# WHAT TO DO:
Continue the remembrance of six cats lost in 2010, picking up right after its last sentence.

# TEXT SHOWN:
---*---

Remembering 2010 - my cats (The tears and the Smiles)
(North Carolina, USA)
Callie ( Sadly Missed)
The year 2010 was a difficult one at my house.
I lost 6 of my special Cats this year and the heartache remains.
Callie (12 years old) in January to Breast Cancer
Snickers (Age 14) in February to Kidney Failure
Rocky (16 years old) in June to Cancer
Lola (only 3 years old) in June to Spinal Cancer
Big Ozzy (10 years old) in October to Colon Cancer
J.J (8 years old) in November to Bone Marrow Cancer (He was Also FIV +)
Although they are gone in body, the spirits and memories of each of them will live on in my heart for as long as my memory serves me well.
Each one bought their own unique personality and attitude into our home which made it a place where there was never a dull moment.
I still have trouble getting up everyday and NOT seeing them gather around their food bowls or waking up and not having them flocked onto my bed as we all slept.
Sometimes in the shadows of the night, I think I catch a glimpse of one of them walking past me or I catch a scent of their fur (each had their own little sweet scent)as I close my eyes to sleep. But in the morning light, I realize they are not here anymore. Oh, I have no doubt that they are all looking upon me daily and sending me little messages of encouragement to (LIVE MY LIFE and continue to save other cats in need) as I once saved them.
I can just hear Snickers now (she was my Tortie with TORTITUDE!
"Mama, stop that whining, get out and rescue another kitty and give it all the love you can and BE HAPPY! (She always was an Alpha Cat, Bossy and Verbal) but I loved her so.
And Lola (my sweet little socialized Feral) I can her her saying
"Mama, you did a good job with me and my brother Billy. Continue to love Billy and go out and save another Feral from the harsh life that we Ferals live BEFORE being rescued and socialized.
And my Dear J.J (HE was my FIRST FIV positive Cat)
I can hear him saying: Mom, I know that my FIV status scared you to death but I am pleased that you did your research and learned that FIV positive cats are not lepers and can live LONG lives with proper care and love. So go out and find a deserving FIV positive cat who is in need of a forever home and take it in and love it as you did me. (NOTE: The FIV was not what took J.J, It was Cancer)
They ALL speak to me in spirit and send me little messages of encouragement and I know they are always with me and guiding me through this rough path of cat rescue.
But in the end, although when you lose them, the heartache is great, the memories that remain are priceless and irreplaceable.

---*---

# DATA LISTING:

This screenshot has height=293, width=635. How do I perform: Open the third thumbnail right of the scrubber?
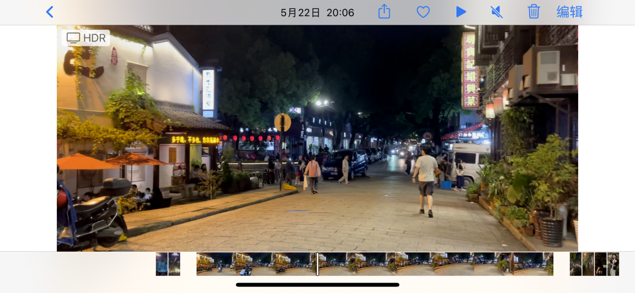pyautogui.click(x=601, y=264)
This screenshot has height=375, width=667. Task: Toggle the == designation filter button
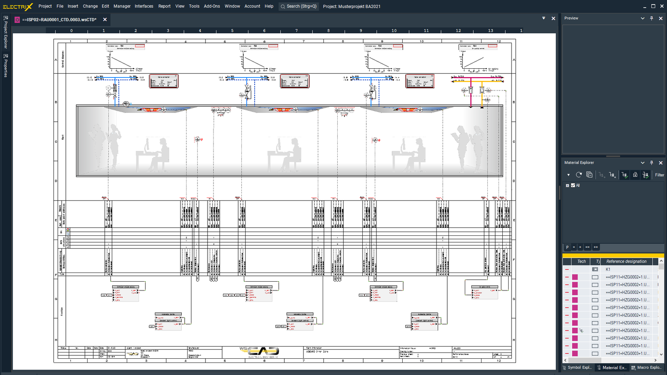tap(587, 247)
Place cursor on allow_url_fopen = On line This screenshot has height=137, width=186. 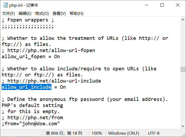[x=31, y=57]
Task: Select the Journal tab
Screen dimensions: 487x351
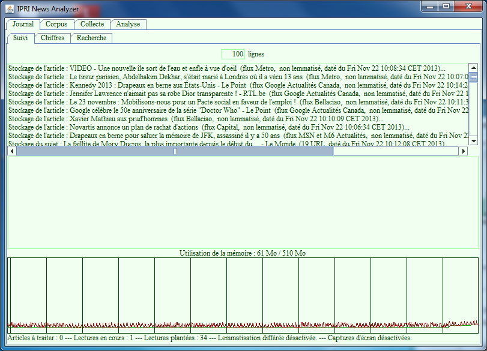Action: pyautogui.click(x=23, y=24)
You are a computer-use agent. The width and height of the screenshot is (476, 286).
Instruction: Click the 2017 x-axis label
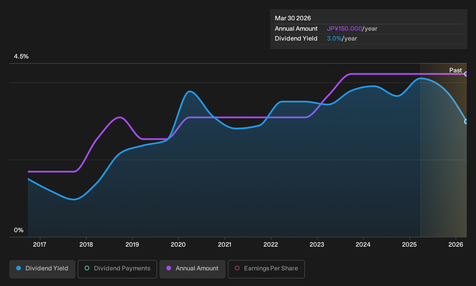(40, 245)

---*---

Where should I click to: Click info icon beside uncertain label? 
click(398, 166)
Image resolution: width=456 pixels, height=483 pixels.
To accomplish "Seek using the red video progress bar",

---*---

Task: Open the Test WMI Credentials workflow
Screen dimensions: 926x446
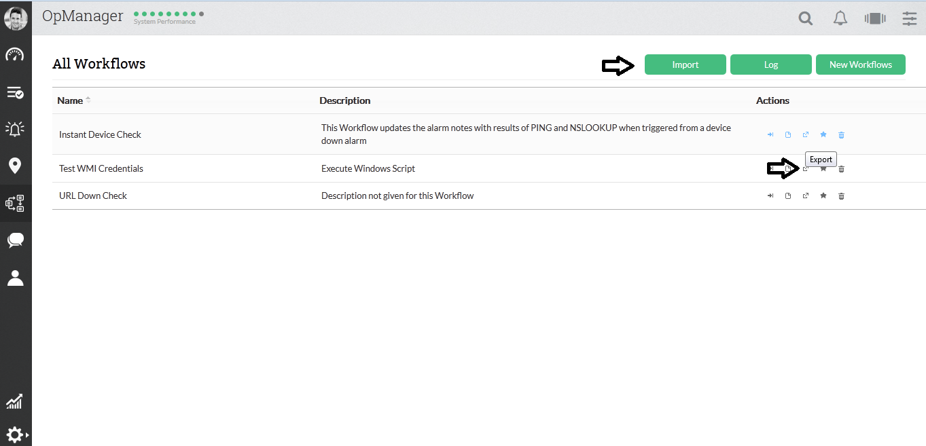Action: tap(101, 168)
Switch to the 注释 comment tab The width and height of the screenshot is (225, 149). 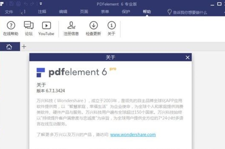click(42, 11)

---*---

# TASK RESULT:
I am also thankful for my remaining cats that are still with me and healthy and happy. They bring much joy to me each day and are the reason I wake up and strive each day. They ARE the source of my will and strength on a daily basis.
THEY are my children and could not be more so if I had given birth to them myself.
They bring joy and happiness to each moment of my life and I am at peace when at home cuddling with each of them. I am almost 60 years old and the things that use to thrill me are no longer a priority in my life.
My cats have moved into that spot of my heart and took over.
When I am on the road working, I am forever thinking of them and counting down the moments till I get home and pull into the drive and see those little whiskered faces peering out the windows as if they are saying " Yeaaaaa, Mama is home"
So as 2010 comes to a swift end, I am remembering the ones who have gone on and thankful that a higher power allowed me to be OWNED by the remaining batch of Cats that are with me.
My goal for 2011 is simply this:
Continue to rescue cats in need that cross my path.
Help struggling families who cannot afford it to have their cats spayed and neutered.
I plan to start a local FIV Positive Awareness Group to educate people on FIV Positive disease and how WE ALL can help these NEEDY Cats.
Most of all I plan to be HAPPY for WHO God has allowed me to become and for the little furry blessings that he has placed into my heart and home.
I pray for the health and well being of each of my remaining cats as well as ALL cats in the world. I know I cannot save them all but I am SURE GOING TO TRY!!!!!
As long as there is breath in my lungs and a beating heart in my chest, I will be a CAT RESCUER and will be happy knowing that I was placed on this earth for this very purpose.
Happy New Year to each and every one of you and your cats.
May 2011 be a year of happiness and much PURRRRRRFECT Love.